──────── Data shown ────────

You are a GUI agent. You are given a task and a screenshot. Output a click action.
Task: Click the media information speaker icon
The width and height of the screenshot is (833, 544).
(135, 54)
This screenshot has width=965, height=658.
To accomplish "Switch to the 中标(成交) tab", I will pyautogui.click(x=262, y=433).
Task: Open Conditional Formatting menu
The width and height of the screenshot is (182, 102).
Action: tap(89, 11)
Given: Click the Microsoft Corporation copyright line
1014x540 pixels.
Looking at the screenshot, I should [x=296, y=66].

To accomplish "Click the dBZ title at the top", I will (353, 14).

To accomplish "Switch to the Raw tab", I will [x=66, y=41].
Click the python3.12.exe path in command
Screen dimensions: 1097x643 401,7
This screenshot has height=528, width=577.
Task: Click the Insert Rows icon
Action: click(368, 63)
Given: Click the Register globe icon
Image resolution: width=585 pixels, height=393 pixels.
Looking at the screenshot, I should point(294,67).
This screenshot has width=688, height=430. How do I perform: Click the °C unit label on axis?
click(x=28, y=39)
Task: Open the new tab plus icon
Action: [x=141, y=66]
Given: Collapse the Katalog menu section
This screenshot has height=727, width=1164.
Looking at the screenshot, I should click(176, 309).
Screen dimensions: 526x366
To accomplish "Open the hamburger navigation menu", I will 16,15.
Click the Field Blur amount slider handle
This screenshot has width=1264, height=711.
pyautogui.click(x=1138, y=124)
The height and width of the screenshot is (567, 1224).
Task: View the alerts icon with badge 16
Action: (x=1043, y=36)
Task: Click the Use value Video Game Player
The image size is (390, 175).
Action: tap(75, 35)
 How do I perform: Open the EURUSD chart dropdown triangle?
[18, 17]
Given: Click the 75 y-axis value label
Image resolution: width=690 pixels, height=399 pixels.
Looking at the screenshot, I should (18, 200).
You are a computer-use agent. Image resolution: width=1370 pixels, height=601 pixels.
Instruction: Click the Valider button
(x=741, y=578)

────────

Reproduce each line of the entries above from the one containing "You are a computer-use" through the last, exactly, and no other line.

You are a computer-use agent. Image resolution: width=1370 pixels, height=601 pixels.
Instruction: Click the Valider button
(x=741, y=578)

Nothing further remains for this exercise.